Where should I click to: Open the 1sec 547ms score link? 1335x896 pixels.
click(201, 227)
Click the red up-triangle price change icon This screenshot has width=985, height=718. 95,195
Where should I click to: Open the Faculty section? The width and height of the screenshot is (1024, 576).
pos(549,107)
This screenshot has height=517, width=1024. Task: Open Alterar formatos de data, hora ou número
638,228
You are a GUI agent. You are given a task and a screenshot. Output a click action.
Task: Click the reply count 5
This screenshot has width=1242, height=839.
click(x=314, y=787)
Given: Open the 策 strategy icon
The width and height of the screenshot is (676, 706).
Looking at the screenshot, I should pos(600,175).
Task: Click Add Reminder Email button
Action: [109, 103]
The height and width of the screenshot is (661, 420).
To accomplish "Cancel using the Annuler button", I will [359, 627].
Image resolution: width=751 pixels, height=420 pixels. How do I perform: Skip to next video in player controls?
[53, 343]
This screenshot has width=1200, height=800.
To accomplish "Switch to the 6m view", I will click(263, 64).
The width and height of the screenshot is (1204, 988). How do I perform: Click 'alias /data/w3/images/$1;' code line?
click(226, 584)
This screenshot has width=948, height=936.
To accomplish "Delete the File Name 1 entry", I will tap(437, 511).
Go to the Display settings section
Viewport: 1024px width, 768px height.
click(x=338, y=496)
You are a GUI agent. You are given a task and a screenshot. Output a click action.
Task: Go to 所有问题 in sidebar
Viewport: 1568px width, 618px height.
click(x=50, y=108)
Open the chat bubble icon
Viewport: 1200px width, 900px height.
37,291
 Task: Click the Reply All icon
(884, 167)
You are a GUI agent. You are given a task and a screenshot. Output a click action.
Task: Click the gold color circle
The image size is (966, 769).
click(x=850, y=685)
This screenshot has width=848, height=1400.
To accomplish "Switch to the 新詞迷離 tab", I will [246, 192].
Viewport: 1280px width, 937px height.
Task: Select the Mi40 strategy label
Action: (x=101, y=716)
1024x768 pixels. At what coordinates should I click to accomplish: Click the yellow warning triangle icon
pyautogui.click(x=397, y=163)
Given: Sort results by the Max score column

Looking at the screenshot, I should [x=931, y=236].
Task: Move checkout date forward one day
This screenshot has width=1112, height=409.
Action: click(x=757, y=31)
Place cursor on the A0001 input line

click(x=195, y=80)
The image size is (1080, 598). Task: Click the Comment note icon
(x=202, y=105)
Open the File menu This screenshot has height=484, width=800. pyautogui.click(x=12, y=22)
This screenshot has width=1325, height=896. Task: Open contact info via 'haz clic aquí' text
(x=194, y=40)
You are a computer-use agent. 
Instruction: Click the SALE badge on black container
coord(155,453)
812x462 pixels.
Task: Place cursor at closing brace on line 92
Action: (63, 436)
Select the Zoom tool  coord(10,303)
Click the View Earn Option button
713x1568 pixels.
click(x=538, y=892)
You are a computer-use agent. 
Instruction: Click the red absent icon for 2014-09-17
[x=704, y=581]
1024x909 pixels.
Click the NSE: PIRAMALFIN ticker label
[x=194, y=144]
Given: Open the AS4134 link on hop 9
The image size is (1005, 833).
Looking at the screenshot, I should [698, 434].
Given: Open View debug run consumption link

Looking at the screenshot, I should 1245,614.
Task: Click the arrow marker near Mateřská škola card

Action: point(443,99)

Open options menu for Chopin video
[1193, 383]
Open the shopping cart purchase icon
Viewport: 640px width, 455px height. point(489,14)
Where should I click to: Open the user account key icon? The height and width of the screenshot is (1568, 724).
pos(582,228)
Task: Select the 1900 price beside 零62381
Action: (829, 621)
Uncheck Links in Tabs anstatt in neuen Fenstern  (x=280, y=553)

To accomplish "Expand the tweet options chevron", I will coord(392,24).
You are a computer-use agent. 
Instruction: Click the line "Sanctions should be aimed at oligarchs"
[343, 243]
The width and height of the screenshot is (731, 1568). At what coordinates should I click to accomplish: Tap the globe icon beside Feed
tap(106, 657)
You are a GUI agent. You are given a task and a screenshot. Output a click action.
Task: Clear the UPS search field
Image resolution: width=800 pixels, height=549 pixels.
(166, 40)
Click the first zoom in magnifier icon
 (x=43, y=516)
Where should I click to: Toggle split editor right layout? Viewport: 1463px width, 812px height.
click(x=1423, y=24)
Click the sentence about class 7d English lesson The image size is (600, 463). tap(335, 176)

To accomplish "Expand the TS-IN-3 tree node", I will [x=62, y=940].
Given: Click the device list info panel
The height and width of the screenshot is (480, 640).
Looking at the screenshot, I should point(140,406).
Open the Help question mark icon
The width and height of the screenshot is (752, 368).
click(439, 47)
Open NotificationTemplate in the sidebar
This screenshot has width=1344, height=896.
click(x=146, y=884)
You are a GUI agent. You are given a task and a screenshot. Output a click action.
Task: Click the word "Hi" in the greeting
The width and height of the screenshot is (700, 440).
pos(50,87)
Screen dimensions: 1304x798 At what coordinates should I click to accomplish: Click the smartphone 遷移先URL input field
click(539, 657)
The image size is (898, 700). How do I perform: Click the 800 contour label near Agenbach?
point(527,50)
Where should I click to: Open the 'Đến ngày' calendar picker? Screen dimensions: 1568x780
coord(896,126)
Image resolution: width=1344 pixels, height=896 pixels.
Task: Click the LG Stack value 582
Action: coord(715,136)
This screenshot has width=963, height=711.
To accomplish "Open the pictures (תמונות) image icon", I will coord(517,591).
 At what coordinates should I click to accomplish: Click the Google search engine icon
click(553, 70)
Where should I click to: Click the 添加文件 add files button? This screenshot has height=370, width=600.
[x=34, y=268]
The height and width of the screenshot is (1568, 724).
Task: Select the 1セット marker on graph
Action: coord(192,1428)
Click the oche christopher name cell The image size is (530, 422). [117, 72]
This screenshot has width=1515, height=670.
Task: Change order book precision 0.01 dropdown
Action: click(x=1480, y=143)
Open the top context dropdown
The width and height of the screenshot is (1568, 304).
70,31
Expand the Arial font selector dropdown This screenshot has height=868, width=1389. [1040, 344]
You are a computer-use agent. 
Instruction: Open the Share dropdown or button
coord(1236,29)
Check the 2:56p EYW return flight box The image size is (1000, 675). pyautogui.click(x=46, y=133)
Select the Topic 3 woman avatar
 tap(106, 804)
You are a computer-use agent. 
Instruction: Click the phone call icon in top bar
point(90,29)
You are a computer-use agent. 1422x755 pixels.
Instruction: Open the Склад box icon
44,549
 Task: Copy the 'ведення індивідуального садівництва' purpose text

....................

Write down again the exact lines running from the beginning of the data to the line containing "This screenshot has width=948, height=936.", with both ends included.

Where should I click to: Open the 1sec 547ms score link? 1335x896 pixels.
click(201, 227)
Click the red up-triangle price change icon This screenshot has width=985, height=718. 95,195
Where should I click to: Open the Faculty section? The width and height of the screenshot is (1024, 576).
pos(549,107)
This screenshot has height=517, width=1024. Task: Open Alterar formatos de data, hora ou número
638,228
You are a GUI agent. You are given a task and a screenshot. Output a click action.
Task: Click the reply count 5
This screenshot has width=1242, height=839.
click(x=314, y=787)
Given: Open the 策 strategy icon
The width and height of the screenshot is (676, 706).
Looking at the screenshot, I should pos(600,175).
Task: Click Add Reminder Email button
Action: [109, 103]
The height and width of the screenshot is (661, 420).
To accomplish "Cancel using the Annuler button", I will [359, 627].
Image resolution: width=751 pixels, height=420 pixels. How do I perform: Skip to next video in player controls?
[53, 343]
This screenshot has width=1200, height=800.
To accomplish "Switch to the 6m view", I will click(263, 64).
The width and height of the screenshot is (1204, 988). How do I perform: Click 'alias /data/w3/images/$1;' code line?
click(226, 584)
This screenshot has width=948, height=936.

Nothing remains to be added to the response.